(Collected data entries)

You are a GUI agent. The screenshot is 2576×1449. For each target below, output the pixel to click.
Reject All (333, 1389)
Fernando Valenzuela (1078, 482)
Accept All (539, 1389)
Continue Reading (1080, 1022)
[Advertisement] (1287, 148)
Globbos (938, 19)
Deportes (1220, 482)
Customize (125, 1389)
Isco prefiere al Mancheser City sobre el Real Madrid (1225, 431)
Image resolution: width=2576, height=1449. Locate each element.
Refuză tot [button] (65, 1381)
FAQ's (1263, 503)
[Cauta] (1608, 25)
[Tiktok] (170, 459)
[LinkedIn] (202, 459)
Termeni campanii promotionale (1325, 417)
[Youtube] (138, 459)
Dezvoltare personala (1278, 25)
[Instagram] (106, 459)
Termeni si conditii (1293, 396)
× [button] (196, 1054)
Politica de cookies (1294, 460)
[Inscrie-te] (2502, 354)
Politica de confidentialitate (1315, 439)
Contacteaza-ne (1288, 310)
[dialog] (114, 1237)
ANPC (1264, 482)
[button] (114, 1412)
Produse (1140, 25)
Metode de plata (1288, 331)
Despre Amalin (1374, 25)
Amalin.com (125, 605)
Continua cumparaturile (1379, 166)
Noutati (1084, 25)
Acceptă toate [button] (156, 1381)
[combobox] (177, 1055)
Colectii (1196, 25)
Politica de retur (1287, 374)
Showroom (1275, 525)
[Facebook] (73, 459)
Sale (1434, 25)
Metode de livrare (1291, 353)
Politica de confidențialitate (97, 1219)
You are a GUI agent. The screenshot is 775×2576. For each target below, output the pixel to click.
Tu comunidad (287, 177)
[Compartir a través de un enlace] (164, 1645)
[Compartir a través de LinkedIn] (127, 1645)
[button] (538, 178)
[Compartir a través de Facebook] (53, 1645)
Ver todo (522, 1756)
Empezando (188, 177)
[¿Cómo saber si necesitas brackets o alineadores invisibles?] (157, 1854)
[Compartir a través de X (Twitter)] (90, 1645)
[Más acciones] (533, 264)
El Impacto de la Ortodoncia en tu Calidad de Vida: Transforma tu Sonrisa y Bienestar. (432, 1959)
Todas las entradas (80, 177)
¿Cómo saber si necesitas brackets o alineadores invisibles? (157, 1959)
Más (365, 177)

--- Work request ---
The expected answer is one number: how many lines above contain "Compartir".

--- Solution to this task ---
4